# "Failed" panorama



## limr (Jun 22, 2021)

So, Buzz and I drove up to Burlington, VT today. We decided to drive along the west side of Lake Champlain to Plattsburgh, NY, then cross over on the ferry. I didn't feel like digging my 'real' camera out, so I took a few cell phone snaps. Here was our general view:










Pretty, eh?

Then I tried to do a panorama. Apparently, my phone didn't like that I wanted to do the pano in landscape so it waffled and complained, and then decided to just stop capturing. This was the result and I thought it was suuuuper cool! 
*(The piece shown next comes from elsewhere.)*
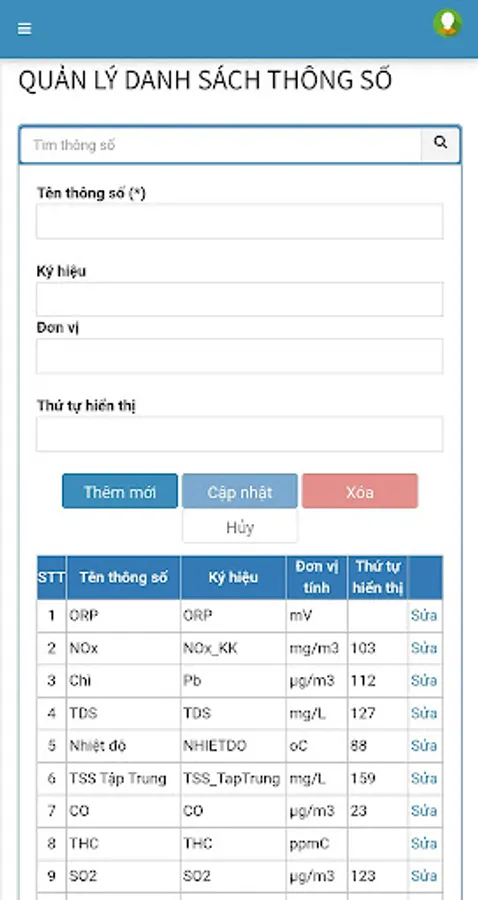Click the Đơn vị input field
This screenshot has width=478, height=900.
pyautogui.click(x=239, y=356)
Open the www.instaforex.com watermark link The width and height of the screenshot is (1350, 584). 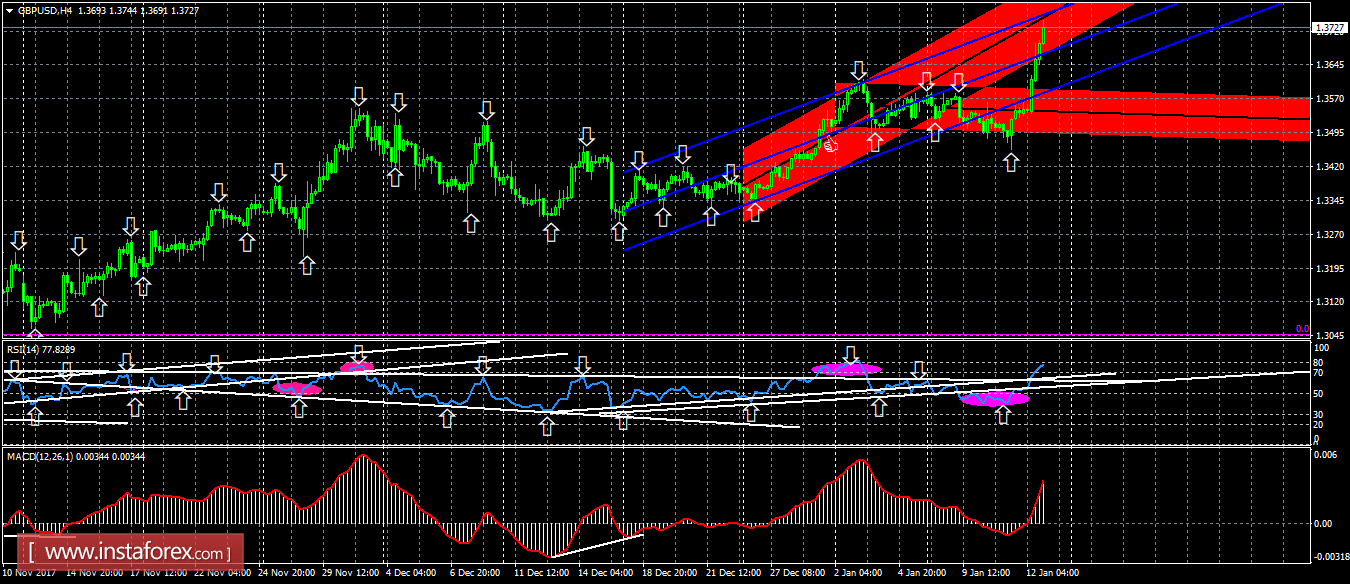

Decided to play with it a little and came up with this edit:


----------



## Dean_Gretsch (Jun 22, 2021)

...happy little accidents😋


----------



## 480sparky (Jun 22, 2021)

See?!?!?  The earth IS round!!!!!!!


----------



## Original katomi (Jun 23, 2021)

Cool as my G kids would say


----------



## SquarePeg (Jun 23, 2021)

Inside the curve


----------



## Mike Drone (Jun 23, 2021)

This is what happens to your eyes when you read to many essays.  What curves?  The images look fine.  Nice photo set.


----------



## Dean_Gretsch (Jun 23, 2021)

SquarePeg said:


> Inside the curve


Who knew you could surf in VT/Ny?🤗


----------



## jeffashman (Jun 23, 2021)

Nice! Did you say you took that on Rama?


----------



## snowbear (Jun 23, 2021)

Half pipe for a surf board.


----------



## limr (Jun 23, 2021)

jeffashman said:


> Nice! Did you say you took that on Rama?



Yup, I had it in panorama mode on a Google Pixel. Not sure but it seems to be working differently from normal. I think the last update somehow "upgraded" the camera app or something. Meh, it's not like I use it very often.


----------